WHAT TO DO: For the entries that follow, say how many lines hold the string "each", with nothing else in the reply.

BEGIN RECORDS PROVIDED

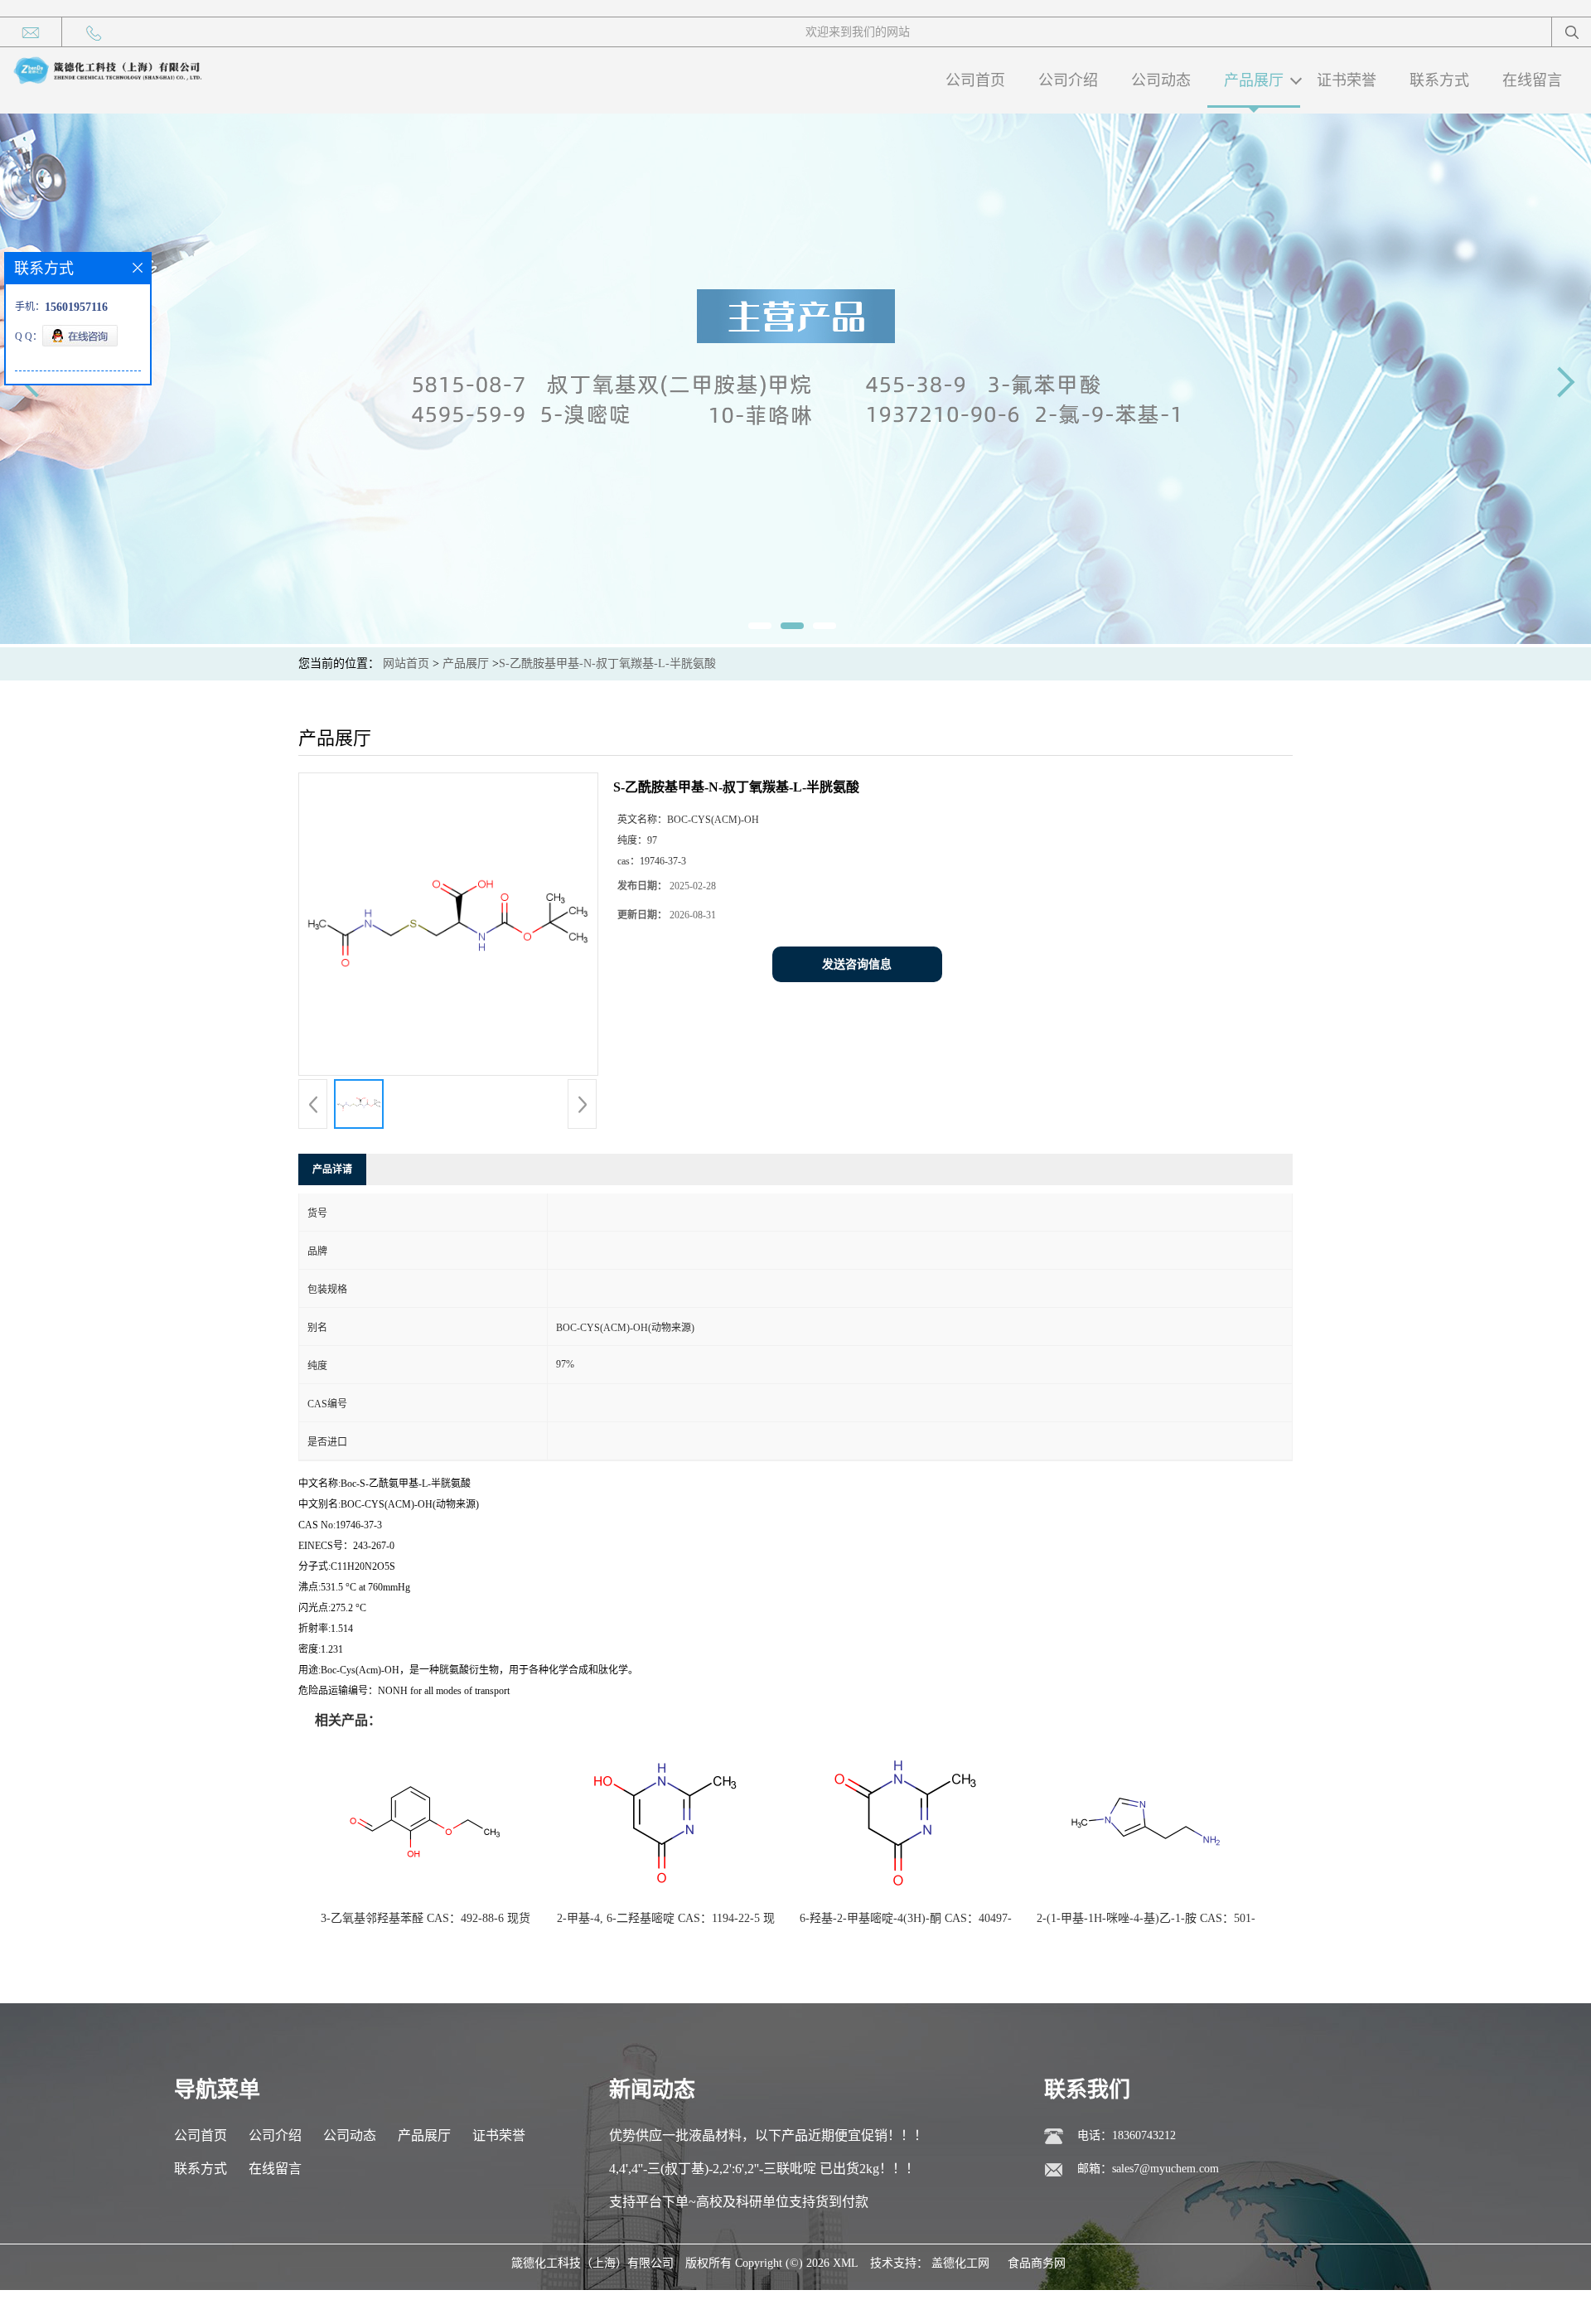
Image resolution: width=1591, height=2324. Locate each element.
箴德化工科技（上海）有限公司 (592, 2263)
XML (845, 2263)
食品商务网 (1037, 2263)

END RECORDS PROVIDED
BEGIN RECORDS PROVIDED

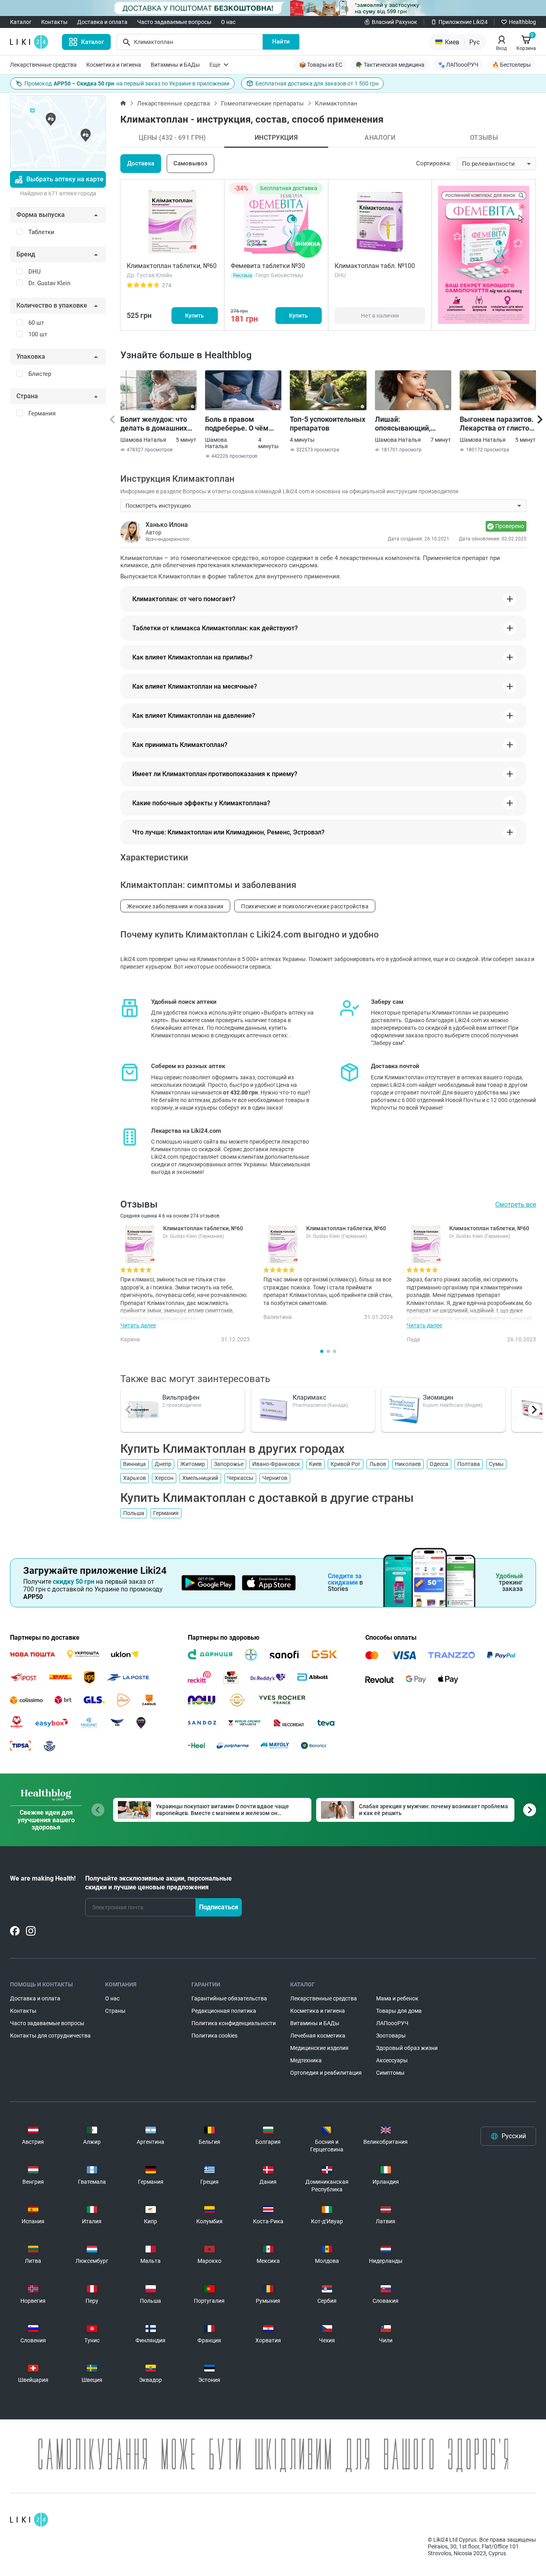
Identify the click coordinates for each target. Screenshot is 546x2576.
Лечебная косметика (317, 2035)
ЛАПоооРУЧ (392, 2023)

END RECORDS PROVIDED

RESPONSE TO THIS TASK: 2